(Excerpted text Opens)

As investigations continue into whether ExxonMobil misled investors by failing to report its own scientists’ predictions about global warming, the company and other fossil fuel titans are being challenged on another legal front.
Marin and San Mateo counties, along with the City of Imperial Beach in California, are taking 37 companies and trade groups to court. They claim the defendants knew about the threats posed by burning fossil fuels years ago, and now, as adaptation costs loom, these communities want the companies to pay damages.
“The basic claim here is that, as sea levels rise, coastal property is lost; homes are at increased risk of severe storms and flooding from extreme precipitation events; and that critical infrastructure has already been impacted and is at risk of increased impacts,” explains Columbia law professor Michael Burger. “We're talking about roads, bridges, hospitals and all kinds of infrastructure that make up the communities within these counties and cities.”
“The plaintiffs seek to have the companies pay for a number of different types of costs, including the costs of adaptation to climate impacts from sea level rise, as well as costs associated even with studying the issue, planning to address the issue, development of adaptation plans and implementation of those plans,” Burger says.
At the heart of these claims is something called the public nuisance doctrine.
“The idea of the public nuisance doctrine is that certain resources and rights to health and well-being are held in common by the public, and that private actors can infringe upon those rights and create a nuisance that is not just a nuisance to you or me as a homeowner or a property owner or a person with our own bodies, but, in fact, causes harms to goods that are possessed by all of the members of the state.”
This is not the first time that common law claims have been brought around climate change, Burger points out, although the latest suits have a couple of new wrinkles.
In 2005, a number of states and cities, as well as some environmental organizations and land trusts, claimed the five largest power companies in the United States should be held liable for the public nuisance of climate change, Burger explains. That case, which was known as "Connecticut v. American Electric Power," eventually made its way to the Supreme Court. The Court ruled that the common law claims were preempted by the Clean Air Act. Since Congress had acted on the issue already, through legislation, there was no further room for the courts to act.

(Excerpted text Closes)
(Information supplied Opens)

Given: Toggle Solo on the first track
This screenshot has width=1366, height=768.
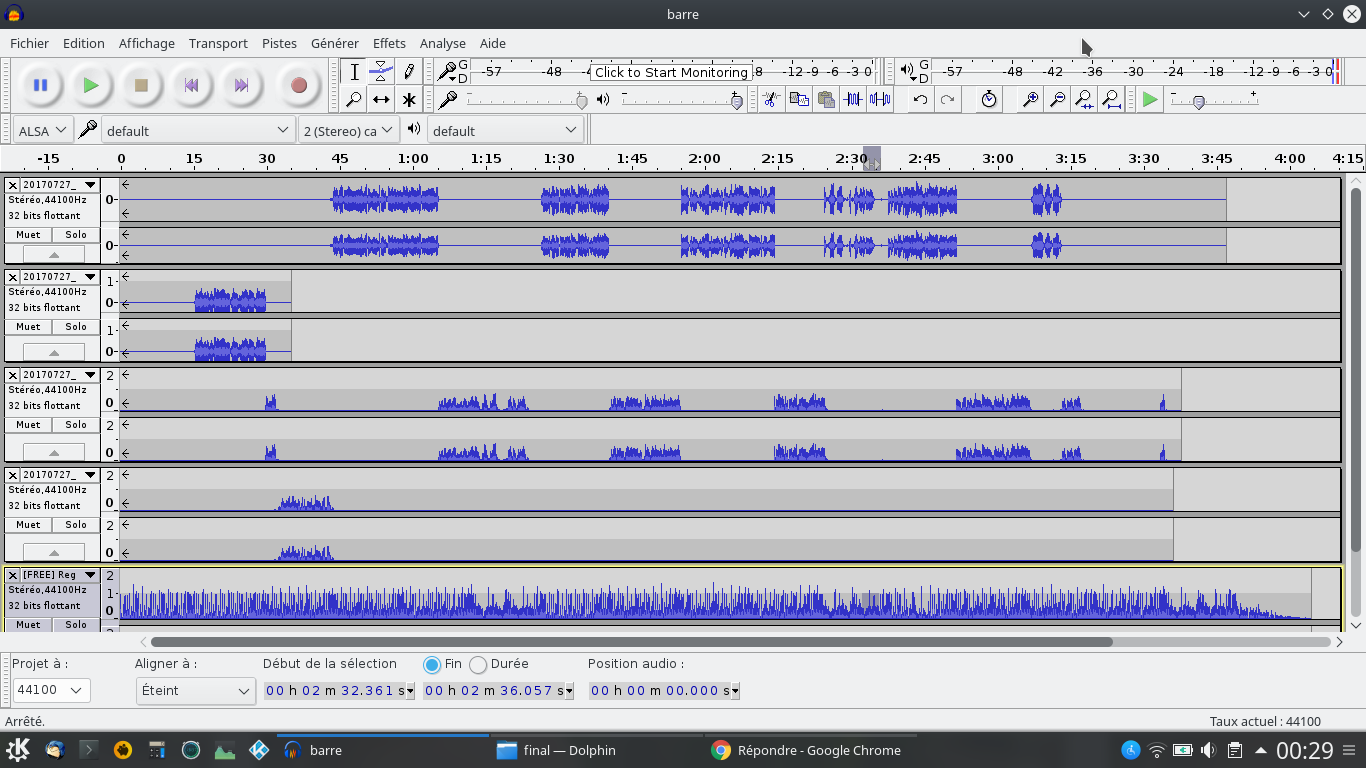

(Information supplied Closes)

→ **Task set**:
1/ List every type of cost that, according to the article on the California climate lawsuits, the plaintiffs want the companies to pay for.
2/ Transcribe the passage of the article on the California climate lawsuits starting at "In 2005, a number" and ending at "courts to act.".

→ **Task-by-task solutions**:
1/
- Costs of adaptation to climate impacts from sea level rise
- Costs of studying the issue
- Costs of planning to address the issue
- Costs of developing adaptation plans
- Costs of implementing those plans

2/
In 2005, a number of states and cities, as well as some environmental organizations and land trusts, claimed the five largest power companies in the United States should be held liable for the public nuisance of climate change, Burger explains. That case, which was known as "Connecticut v. American Electric Power," eventually made its way to the Supreme Court. The Court ruled that the common law claims were preempted by the Clean Air Act. Since Congress had acted on the issue already, through legislation, there was no further room for the courts to act.